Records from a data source

________________________________________

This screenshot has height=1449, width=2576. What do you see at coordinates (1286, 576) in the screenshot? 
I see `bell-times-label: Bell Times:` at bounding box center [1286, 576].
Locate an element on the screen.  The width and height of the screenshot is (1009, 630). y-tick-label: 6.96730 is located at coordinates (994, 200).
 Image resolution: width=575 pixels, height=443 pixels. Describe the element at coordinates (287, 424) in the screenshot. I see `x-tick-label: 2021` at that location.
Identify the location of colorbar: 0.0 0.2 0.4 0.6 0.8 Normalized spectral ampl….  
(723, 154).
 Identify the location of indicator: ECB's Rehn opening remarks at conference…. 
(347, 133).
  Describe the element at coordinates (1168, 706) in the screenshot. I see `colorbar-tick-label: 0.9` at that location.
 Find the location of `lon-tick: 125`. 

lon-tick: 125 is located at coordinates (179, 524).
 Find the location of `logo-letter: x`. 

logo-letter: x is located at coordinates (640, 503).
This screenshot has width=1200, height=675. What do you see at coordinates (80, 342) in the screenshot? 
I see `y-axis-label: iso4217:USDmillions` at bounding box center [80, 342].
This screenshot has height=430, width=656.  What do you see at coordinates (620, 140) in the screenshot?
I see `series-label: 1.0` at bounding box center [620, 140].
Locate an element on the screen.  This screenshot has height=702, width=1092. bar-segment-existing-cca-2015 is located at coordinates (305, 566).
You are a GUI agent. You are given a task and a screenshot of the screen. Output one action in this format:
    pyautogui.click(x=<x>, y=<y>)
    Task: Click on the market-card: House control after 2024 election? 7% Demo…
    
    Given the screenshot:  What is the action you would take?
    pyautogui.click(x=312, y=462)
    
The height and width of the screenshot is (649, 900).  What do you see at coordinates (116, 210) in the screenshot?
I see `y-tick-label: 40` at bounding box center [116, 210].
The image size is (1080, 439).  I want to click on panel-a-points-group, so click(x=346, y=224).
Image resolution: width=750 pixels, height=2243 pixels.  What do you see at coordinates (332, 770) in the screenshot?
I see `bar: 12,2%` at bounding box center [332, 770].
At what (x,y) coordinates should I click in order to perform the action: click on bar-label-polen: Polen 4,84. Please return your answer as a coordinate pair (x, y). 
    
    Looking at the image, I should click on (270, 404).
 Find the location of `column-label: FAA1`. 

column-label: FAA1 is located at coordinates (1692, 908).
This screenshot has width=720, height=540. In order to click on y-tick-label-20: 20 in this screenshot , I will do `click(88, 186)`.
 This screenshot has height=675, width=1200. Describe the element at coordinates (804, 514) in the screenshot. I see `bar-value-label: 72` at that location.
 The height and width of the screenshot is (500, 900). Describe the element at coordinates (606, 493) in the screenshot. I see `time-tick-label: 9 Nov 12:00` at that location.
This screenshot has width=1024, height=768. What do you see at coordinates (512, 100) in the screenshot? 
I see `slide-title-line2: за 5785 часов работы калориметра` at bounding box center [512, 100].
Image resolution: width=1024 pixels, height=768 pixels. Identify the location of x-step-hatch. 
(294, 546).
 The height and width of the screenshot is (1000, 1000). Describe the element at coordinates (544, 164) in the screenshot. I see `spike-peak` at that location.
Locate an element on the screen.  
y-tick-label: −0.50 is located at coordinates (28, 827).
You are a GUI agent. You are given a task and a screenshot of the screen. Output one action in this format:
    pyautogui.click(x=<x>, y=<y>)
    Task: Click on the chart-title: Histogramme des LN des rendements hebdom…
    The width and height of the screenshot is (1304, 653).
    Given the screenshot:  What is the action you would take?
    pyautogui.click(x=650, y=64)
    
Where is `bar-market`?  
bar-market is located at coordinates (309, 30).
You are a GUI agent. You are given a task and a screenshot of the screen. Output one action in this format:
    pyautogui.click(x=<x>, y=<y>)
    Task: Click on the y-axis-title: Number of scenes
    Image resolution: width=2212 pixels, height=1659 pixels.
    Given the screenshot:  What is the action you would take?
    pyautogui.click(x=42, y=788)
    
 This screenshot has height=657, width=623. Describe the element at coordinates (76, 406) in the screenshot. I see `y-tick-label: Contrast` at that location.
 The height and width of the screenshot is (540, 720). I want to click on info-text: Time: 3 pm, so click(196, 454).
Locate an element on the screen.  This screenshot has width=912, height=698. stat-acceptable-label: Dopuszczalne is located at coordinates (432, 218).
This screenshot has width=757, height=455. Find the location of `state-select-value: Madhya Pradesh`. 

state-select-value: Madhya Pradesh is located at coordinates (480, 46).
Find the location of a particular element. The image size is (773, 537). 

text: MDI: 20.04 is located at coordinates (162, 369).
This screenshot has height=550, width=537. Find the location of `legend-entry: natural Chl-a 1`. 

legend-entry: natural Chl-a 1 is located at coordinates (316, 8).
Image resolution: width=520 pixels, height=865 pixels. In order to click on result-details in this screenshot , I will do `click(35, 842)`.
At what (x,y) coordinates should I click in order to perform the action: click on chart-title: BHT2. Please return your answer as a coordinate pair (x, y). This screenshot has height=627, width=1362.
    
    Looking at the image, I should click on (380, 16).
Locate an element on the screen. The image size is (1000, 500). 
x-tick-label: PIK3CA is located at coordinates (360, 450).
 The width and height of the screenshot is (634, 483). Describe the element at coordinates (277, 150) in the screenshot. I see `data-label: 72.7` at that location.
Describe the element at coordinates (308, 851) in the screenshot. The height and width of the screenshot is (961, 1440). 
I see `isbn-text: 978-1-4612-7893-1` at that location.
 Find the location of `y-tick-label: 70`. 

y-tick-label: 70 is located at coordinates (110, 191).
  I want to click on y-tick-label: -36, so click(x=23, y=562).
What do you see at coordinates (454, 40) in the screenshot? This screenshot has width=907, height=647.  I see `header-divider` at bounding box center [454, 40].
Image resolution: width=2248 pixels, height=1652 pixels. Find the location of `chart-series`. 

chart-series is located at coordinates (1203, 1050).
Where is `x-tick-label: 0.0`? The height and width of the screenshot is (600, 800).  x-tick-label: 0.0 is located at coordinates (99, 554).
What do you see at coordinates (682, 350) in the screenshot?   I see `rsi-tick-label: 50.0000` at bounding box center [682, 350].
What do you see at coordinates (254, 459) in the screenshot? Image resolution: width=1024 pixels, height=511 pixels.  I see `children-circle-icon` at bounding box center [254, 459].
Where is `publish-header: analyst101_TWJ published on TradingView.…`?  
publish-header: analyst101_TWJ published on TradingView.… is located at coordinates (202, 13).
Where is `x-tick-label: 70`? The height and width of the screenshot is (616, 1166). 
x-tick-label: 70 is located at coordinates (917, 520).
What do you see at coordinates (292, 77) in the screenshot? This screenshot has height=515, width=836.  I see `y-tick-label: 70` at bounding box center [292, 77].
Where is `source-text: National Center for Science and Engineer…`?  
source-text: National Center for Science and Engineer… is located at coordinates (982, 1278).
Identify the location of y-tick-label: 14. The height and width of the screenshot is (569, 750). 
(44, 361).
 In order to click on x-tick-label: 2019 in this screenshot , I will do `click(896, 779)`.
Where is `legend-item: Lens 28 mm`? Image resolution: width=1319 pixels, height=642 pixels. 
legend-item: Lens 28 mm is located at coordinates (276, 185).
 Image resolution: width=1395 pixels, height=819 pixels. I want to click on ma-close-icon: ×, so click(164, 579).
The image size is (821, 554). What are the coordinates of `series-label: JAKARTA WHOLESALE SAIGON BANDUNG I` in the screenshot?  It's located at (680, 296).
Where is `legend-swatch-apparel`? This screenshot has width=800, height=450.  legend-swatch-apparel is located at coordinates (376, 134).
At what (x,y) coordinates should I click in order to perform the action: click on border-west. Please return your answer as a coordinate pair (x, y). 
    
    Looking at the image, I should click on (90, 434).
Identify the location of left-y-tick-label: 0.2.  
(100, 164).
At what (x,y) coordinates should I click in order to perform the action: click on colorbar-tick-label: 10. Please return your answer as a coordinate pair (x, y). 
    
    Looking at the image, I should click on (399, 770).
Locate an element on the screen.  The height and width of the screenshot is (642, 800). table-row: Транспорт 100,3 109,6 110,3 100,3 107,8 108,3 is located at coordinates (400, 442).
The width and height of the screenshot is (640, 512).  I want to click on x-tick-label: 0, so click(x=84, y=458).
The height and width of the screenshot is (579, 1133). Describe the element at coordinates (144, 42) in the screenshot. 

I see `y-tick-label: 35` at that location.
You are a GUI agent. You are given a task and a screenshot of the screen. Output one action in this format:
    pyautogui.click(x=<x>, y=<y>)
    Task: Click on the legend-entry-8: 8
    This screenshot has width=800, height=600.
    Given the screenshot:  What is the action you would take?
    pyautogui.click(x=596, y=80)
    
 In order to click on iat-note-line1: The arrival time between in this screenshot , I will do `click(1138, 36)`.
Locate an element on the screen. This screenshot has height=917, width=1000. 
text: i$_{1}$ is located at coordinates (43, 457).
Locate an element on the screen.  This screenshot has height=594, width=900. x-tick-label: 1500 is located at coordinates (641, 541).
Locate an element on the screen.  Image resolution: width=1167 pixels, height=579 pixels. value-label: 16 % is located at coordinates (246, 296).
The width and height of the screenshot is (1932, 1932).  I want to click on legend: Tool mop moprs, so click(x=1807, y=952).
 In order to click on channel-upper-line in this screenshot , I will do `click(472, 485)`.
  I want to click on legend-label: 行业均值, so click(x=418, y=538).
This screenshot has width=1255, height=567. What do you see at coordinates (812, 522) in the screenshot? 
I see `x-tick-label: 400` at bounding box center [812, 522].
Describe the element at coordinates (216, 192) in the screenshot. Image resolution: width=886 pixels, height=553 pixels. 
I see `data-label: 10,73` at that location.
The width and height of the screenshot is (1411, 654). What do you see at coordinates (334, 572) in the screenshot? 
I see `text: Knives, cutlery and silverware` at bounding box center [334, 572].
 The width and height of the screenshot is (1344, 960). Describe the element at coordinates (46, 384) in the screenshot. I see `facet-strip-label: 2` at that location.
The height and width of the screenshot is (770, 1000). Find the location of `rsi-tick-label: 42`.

________________________________________

### What you need to do
State how many lines of the records above contain the word "Engineer", giving only the number. Case counts.

### Answer to the problem
2